Ho sperimentato, soprattutto attraverso la mia vita lavorativa, che l’essere umano reagisce sempre meglio al sì piuttosto che al no. Per questo quando entro in contatto con qualcuno, mi viene spontaneo guardare i lati buoni, ampliarne le potenzialità, crederci con tutta me stessa. E, malgrado le delusioni, scelgo sempre di credere. Eppure, non capisco perché, continuo a ricevere del male proprio dalle persone che più mi sono sforzata di aiutare, quelle alle quali ho dato senza pretendere nulla in cambio e senza chiedere garanzie, soltanto perché mi sono fidata. Per me fidarmi è naturale, è giusto, è creativo. Per questo non riesco a comprendere a fondo quel sentimento ostile che va sotto il nome di ingratitudine. Stento a capire per quale motivo la gente covi una tale ostilità nei confronti di chi gli ha fatto del bene, che mette tutte le sue forze per danneggiarla, nuocerle, screditarla. Questa è la tesi ben illustrata e da me condivisa del libro di Maria Rita Parsi “Sindrome Rancorosa del Beneficato”, quel sordo, ingiustificato rancore il più delle volte covato inconsapevolmente; altre volte, invece, cosciente che coglie come una autentica malattia, come una febbre delirante, chi ha ricevuto un beneficio, poiché tale condizione lo pone in evidente “debito di riconoscenza” nei confronti del suo Benefattore. Un beneficio che egli “dovrebbe” spontaneamente riconoscere ma che non riesce, fino in fondo, ad accettare di aver ricevuto. Al punto di arrivare, perfino, a dimenticarlo o a negarlo o a sminuirlo o, addirittura, a trasformarlo in un peso dal quale liberarsi e a trasformare il Benefattore stesso in una persona da allontanare, da dimenticare se non, addirittura, da penalizzare e calunniare...

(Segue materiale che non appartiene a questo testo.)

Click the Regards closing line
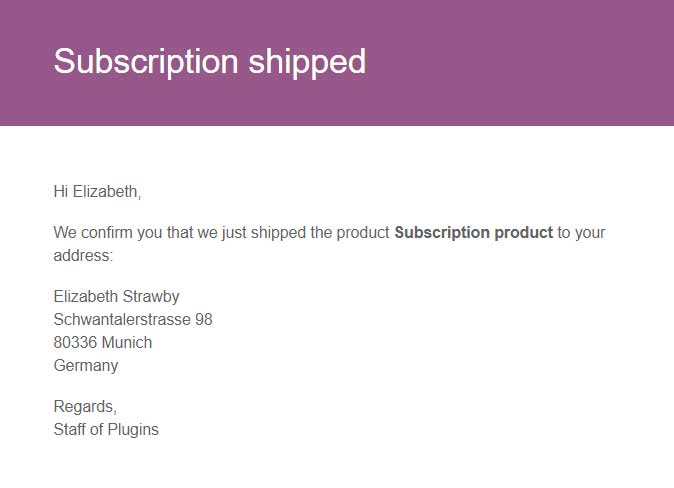Screen dimensions: 674x488 point(85,407)
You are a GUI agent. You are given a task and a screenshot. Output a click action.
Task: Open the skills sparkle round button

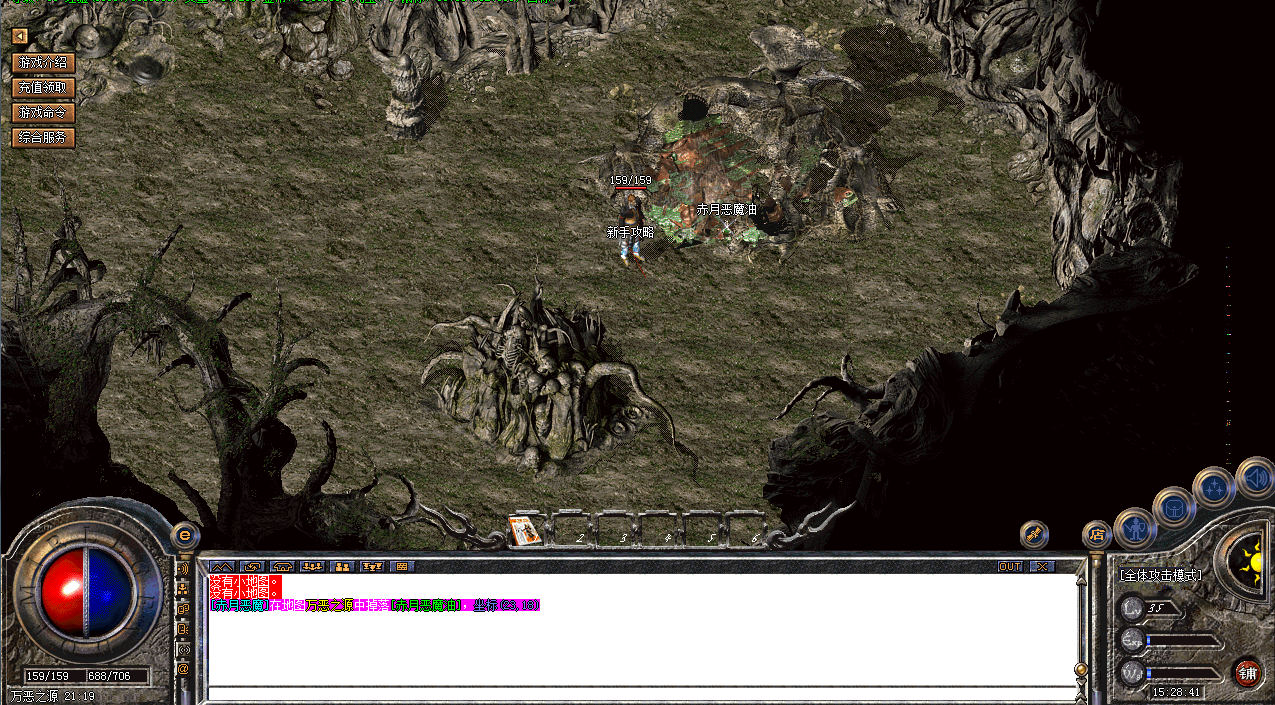click(x=1214, y=488)
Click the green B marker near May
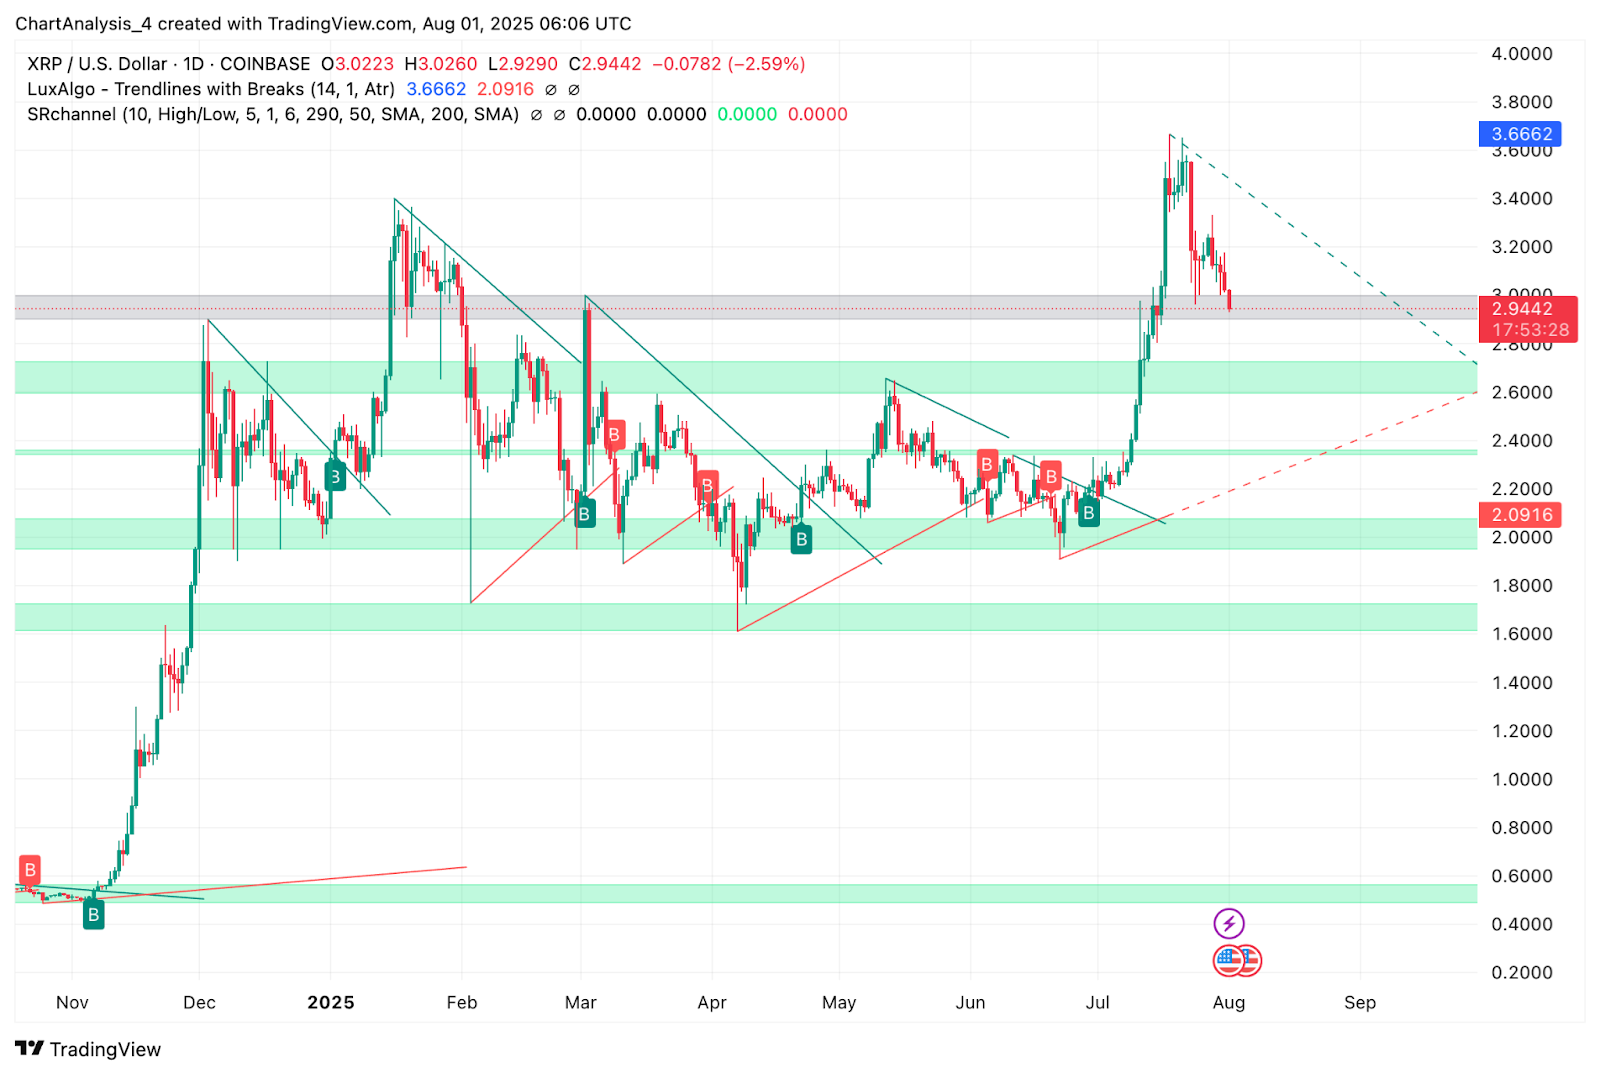Screen dimensions: 1600x1074 coord(801,540)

Negli ultimi tempi ho subito vicende di questo tipo, esclusivamente in ambito lavorativo, quasi mai in ambito affettivo privato. E la cosa peggiore è quando tutto viene fatto alle spalle, di nascosto, subdolamente. Da sempre so che tutto fa da specchio. L'insicuro rinfaccia insicurezza; l'egoista lamenta egoismo; l'avido accusa di venalità, proprio quell'avido a cui è stata riservata la generosità più disinteressata. Per fortuna ho il mio mondo a cui non manca niente: sono protetta, al sicuro, e ho preziosissimi alleati. Mi sono anche chiesta se valga la pena di sperimentare anche l'ingratitudine, per trovare un essere umano riconoscente. E questo mi dà la forza per non sentirmi affondata, umiliata. E così, dalle mie disavventure, risorgo sempre più forte come l'Araba Fenice che risorge dalle sue ceneri. Un vecchio proverbio recita: “Non si chiude una porta se non si apre un portone”. Non so se sono stati veri portoni, se ce ne saranno altri, o tali li ho resi anche io. Non so se queste esperienze sono anche la volontà di Dio per temprarmi e rendermi sempre più forte. In ogni caso, ognuno è fatto per seguire la propria natura.
Forse un giorno si accorgeranno, capiranno o forse no, poco importa. Ma intanto io ho fatto il mio.
E ricorda: “Non fare del bene se non hai la forza di sopportare l’ingratitudine.”